(Extracted data entries)
* start *
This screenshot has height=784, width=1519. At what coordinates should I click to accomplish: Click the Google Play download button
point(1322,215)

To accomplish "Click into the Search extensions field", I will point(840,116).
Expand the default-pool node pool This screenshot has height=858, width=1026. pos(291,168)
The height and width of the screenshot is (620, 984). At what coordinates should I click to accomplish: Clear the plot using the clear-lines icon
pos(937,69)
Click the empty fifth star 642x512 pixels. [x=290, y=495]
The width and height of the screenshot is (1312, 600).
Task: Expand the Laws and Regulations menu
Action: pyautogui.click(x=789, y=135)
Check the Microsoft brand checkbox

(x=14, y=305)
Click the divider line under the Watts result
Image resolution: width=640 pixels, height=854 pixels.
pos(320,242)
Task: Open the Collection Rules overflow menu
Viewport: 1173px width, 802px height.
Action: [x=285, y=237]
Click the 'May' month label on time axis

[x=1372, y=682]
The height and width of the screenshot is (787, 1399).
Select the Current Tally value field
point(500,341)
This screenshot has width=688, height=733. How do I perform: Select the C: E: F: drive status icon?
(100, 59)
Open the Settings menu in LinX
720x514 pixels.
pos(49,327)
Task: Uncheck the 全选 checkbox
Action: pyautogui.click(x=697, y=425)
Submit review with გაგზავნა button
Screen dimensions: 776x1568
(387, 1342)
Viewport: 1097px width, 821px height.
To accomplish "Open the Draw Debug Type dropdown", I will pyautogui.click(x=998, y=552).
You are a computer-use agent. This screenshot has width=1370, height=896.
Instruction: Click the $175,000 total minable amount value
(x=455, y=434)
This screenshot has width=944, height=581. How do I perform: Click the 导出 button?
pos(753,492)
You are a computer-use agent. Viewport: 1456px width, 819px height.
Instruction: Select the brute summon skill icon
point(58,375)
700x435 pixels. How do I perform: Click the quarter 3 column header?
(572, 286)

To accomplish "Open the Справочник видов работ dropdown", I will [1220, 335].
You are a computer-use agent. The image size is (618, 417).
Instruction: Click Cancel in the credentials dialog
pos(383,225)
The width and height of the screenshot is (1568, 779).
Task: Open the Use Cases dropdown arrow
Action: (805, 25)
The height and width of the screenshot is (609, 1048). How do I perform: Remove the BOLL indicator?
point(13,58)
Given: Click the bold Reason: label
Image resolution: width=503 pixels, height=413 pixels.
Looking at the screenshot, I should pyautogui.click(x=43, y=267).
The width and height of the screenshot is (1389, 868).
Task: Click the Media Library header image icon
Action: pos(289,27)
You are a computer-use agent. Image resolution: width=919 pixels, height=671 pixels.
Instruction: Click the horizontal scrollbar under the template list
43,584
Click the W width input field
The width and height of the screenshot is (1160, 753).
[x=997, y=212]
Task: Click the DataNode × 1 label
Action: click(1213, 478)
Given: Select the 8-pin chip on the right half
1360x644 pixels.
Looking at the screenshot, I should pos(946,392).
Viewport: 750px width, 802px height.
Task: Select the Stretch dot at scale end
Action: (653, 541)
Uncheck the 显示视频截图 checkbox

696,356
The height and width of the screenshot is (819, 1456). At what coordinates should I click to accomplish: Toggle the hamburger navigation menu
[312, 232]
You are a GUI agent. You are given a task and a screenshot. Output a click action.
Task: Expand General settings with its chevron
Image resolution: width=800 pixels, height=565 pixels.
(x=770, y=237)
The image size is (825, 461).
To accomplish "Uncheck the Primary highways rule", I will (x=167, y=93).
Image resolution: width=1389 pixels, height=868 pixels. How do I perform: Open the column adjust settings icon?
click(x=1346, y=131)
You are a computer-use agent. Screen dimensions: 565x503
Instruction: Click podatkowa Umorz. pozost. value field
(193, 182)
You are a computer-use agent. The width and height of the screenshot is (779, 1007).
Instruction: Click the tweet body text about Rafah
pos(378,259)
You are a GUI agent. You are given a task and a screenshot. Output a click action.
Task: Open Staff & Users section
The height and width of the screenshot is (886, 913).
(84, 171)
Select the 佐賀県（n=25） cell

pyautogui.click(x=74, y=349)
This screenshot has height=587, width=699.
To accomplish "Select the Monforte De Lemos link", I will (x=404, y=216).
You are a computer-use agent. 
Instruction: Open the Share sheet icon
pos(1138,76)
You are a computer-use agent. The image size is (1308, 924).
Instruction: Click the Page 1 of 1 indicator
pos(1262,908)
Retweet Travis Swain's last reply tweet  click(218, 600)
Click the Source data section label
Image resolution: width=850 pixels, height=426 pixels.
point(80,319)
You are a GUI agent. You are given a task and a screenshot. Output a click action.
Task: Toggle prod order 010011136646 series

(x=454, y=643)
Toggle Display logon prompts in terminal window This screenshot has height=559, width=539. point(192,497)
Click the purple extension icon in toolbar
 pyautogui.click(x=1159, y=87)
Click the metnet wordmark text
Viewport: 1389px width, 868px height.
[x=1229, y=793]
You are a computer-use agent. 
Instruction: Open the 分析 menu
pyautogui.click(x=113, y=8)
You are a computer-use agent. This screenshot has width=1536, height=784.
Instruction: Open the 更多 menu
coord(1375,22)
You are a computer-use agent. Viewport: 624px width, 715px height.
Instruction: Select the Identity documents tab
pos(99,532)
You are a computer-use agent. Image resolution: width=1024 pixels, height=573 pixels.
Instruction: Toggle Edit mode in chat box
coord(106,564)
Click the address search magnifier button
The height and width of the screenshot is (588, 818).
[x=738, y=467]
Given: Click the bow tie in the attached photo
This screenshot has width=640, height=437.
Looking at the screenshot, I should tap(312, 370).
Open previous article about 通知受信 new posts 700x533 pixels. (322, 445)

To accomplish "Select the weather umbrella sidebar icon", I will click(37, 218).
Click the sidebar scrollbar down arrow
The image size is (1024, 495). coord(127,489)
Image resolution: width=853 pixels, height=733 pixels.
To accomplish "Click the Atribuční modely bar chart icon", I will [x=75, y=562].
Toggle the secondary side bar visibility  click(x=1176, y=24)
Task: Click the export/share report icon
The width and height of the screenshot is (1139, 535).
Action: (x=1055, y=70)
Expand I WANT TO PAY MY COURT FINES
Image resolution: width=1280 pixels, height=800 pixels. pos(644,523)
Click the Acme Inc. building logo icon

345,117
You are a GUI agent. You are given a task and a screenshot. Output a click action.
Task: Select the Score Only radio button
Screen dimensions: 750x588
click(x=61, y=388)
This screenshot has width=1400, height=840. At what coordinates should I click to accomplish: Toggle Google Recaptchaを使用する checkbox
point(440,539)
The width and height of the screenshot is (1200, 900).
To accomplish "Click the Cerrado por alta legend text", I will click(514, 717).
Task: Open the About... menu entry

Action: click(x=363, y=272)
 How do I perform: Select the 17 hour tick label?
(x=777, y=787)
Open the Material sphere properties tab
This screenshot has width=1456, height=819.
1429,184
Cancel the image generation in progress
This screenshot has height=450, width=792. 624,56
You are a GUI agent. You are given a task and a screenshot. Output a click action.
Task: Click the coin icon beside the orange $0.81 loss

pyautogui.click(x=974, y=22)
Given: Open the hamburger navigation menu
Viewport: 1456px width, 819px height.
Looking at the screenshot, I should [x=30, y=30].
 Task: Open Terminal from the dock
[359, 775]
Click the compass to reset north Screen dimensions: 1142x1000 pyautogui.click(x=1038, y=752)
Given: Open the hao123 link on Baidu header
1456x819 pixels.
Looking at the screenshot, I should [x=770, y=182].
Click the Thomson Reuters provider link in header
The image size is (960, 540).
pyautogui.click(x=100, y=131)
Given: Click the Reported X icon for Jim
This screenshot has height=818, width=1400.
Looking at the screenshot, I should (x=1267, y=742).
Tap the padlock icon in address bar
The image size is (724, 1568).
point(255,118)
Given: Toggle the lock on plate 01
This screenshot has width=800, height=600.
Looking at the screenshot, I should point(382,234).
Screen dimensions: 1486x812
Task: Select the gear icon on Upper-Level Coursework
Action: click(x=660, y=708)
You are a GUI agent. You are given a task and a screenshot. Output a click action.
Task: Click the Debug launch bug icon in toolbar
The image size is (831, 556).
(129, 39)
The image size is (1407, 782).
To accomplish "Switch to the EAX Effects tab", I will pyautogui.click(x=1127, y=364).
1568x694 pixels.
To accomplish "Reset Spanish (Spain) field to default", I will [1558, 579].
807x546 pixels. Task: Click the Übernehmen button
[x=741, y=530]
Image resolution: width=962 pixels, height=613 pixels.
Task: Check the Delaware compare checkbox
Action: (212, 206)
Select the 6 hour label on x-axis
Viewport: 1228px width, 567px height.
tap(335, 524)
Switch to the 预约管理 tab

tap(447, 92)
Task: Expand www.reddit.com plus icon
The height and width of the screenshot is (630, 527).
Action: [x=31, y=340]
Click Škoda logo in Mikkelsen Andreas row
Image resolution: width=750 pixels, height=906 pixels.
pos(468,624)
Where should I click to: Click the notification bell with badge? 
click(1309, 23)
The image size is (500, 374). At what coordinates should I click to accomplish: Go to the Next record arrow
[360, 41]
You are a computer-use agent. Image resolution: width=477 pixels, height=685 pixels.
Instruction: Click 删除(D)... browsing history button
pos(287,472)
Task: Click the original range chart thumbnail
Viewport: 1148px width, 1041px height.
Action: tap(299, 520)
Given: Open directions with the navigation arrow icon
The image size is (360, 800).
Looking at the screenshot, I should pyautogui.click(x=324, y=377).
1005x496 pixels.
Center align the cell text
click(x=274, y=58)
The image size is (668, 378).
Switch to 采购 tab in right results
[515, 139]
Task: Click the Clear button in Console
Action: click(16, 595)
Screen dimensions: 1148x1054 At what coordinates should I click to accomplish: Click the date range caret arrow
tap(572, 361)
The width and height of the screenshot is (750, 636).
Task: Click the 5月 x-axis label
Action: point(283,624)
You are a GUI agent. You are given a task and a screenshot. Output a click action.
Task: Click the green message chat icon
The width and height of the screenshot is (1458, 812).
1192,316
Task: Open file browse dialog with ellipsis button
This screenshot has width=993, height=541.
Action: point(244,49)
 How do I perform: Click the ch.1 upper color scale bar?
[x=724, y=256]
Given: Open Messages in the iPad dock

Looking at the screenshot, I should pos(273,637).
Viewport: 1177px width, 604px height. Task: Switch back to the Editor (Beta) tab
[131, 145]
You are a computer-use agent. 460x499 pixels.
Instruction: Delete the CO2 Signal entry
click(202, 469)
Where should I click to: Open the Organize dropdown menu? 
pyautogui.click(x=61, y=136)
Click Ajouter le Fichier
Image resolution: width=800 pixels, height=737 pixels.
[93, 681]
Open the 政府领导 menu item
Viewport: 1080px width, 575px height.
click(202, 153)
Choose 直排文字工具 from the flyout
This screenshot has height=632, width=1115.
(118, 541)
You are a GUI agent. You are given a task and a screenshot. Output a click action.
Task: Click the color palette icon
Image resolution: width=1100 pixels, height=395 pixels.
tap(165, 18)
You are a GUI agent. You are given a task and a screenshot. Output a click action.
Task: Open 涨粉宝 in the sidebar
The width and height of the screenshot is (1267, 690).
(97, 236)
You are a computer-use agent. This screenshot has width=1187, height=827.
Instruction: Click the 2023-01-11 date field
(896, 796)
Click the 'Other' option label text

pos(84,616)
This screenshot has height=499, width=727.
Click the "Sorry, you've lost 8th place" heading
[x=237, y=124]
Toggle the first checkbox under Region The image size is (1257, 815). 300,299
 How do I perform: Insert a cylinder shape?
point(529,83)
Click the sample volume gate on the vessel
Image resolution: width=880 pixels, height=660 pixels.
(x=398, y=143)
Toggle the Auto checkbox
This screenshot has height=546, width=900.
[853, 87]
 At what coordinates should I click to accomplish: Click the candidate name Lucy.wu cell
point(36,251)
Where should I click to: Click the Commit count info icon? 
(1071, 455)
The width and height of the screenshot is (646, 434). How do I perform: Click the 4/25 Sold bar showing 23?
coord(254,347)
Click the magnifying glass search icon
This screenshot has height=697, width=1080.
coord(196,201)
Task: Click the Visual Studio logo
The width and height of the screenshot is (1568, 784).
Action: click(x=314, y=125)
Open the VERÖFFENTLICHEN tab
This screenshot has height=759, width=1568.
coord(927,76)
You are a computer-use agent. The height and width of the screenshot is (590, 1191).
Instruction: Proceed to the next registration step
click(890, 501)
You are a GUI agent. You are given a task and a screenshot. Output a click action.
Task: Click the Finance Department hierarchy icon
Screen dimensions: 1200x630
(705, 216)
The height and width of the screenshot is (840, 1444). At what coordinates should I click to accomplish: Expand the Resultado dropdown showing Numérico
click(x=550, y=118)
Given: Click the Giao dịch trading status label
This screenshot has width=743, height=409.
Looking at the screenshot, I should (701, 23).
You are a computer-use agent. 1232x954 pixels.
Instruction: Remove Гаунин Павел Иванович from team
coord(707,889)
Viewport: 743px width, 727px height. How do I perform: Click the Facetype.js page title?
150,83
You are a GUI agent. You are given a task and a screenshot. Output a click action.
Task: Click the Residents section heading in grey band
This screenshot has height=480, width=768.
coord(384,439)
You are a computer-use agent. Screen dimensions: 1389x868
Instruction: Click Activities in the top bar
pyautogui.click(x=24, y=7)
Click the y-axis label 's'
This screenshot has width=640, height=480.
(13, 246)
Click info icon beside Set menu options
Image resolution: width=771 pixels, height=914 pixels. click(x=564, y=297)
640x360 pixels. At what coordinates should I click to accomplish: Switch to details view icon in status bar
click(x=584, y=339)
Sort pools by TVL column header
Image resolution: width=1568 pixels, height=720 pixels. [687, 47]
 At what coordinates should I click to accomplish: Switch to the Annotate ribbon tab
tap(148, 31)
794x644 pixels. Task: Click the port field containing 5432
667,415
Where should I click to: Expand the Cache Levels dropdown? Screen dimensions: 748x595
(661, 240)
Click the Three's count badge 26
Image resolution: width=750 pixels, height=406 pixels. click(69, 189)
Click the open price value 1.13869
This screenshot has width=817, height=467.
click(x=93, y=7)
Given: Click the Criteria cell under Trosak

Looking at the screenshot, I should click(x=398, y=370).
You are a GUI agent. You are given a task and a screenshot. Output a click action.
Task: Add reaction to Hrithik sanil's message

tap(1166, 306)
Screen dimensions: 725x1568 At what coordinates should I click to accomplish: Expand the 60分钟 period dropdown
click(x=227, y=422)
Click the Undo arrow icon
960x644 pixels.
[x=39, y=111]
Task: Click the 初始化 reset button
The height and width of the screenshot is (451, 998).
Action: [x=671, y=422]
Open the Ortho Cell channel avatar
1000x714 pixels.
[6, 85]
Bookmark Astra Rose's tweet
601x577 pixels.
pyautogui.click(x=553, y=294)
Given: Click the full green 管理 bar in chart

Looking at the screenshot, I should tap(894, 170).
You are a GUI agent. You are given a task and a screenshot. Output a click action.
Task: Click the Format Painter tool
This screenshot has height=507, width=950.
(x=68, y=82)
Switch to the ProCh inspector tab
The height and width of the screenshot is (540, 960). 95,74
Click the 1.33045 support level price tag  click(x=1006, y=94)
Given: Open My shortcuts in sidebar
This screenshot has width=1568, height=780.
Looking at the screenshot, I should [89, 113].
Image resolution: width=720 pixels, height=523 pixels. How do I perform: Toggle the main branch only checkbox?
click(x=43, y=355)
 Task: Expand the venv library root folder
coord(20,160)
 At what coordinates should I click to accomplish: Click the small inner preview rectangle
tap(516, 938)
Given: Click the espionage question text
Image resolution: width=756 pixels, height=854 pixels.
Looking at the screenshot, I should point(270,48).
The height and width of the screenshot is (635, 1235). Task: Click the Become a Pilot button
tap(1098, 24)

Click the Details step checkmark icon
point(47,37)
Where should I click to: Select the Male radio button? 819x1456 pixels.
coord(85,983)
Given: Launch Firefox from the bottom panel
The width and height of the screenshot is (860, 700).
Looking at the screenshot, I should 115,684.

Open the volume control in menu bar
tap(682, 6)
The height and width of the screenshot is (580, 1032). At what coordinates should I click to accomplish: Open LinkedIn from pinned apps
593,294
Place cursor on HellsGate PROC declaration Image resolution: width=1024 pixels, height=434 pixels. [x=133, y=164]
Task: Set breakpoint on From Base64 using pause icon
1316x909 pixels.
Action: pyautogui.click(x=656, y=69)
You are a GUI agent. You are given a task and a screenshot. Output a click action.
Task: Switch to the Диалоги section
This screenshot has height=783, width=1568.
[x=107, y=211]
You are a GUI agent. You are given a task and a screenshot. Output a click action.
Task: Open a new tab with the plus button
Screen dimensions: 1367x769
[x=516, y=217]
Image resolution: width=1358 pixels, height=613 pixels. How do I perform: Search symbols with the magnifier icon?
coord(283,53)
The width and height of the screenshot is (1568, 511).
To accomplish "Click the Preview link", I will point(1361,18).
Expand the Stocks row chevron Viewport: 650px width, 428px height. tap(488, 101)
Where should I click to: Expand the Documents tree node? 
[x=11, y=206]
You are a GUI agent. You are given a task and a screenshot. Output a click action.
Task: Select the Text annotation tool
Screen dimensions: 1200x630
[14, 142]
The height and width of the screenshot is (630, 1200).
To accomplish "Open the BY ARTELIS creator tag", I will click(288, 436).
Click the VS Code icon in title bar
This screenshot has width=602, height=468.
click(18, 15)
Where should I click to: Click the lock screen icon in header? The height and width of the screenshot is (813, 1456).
* end *
• AIM OF THE EXERCISE: Please locate every line in the records above that contains the string "scrollbar", and copy each one. Case counts.

• COMPLETE OUTPUT:
Instruction: Click the horizontal scrollbar under the template list
Click the sidebar scrollbar down arrow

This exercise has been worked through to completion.